Patients (n=100) identified by the Pulmonary Embolism Response Team (PERT) suffering from a PE will be identified by the PI. Blood plasma samples from these patients which have been drawn for routine lab tests will be identified and the Sub-I who will pick the samples up from the clinical lab after the routine analysis has been completed. These samples will be de-identified by giving them a study number. These samples will be recentrifuged and aliquoted. Samples will be stored in a -80ᵒC freezer in the Hemostasis & Thrombosis Research Laboratory.

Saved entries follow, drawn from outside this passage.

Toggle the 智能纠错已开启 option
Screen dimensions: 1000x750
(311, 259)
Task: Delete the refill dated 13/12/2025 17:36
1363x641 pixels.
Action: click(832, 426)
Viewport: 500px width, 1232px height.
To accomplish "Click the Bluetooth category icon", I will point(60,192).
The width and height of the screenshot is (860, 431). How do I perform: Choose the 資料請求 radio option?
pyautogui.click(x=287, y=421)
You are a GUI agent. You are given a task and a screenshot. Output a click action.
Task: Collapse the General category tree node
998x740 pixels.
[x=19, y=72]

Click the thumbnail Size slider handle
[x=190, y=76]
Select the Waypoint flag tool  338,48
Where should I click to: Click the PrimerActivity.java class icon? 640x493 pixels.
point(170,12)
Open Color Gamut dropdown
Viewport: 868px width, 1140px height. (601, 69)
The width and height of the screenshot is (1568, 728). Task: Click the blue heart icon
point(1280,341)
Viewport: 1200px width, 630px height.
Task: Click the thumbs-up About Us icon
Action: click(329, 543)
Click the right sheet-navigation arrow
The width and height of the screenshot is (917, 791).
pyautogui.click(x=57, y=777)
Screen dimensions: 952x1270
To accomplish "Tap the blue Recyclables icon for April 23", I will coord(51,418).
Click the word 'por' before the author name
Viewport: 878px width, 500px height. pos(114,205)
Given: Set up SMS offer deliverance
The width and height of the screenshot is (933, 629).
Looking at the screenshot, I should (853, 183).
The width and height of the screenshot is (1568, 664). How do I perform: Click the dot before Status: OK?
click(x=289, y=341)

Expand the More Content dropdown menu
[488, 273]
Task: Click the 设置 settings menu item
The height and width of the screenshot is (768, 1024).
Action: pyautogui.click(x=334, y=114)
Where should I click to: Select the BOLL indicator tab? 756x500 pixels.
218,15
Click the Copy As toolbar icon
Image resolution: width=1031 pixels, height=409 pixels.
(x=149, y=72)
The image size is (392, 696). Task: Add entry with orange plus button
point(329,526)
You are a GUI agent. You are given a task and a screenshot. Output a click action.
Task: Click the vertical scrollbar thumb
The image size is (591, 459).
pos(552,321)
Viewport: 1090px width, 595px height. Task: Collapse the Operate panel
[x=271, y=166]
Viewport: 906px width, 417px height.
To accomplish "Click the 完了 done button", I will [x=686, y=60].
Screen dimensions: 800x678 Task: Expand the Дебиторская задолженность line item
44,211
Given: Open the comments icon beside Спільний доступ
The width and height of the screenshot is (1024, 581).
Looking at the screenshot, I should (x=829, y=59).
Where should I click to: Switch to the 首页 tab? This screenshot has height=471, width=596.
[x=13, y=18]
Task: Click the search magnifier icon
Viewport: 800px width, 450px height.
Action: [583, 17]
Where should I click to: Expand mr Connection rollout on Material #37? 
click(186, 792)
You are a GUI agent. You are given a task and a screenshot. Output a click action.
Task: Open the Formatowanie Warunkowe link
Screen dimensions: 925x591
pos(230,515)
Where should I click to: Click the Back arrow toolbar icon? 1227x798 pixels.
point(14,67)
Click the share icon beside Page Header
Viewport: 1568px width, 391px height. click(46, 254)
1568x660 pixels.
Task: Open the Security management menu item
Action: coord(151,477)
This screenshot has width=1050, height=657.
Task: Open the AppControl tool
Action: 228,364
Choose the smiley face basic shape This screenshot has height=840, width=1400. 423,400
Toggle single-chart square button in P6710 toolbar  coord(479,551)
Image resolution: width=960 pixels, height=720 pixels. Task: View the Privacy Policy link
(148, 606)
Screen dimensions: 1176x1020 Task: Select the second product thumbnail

When all 100 de-identified samples have been collected they will be analyzed blindly by the technical staff of the hemostasis laboratory for the fibrinolytic parameters PAI-1, Alpha-2-Antiplasmin, TAFI, tPA, D-dimer, Plasminogen, and Fibrinogen. PAI-1 and TAFI will be quantified with an Enzyme Linked-Immuno-Sorbent Assay (ELISA), while A2A is measured using functional assay. PAI-1 is measured as ug/ml, while TAFI and A2A are measured as % of normal controls. Normal controls are derived from pooled normal human plasma from volunteers purchased from outside vendor. Results will be compiled and sent to the PERT team for analysis and correlation withclinical, echocardiographic, computed tomography (CT), and functional status outcomes.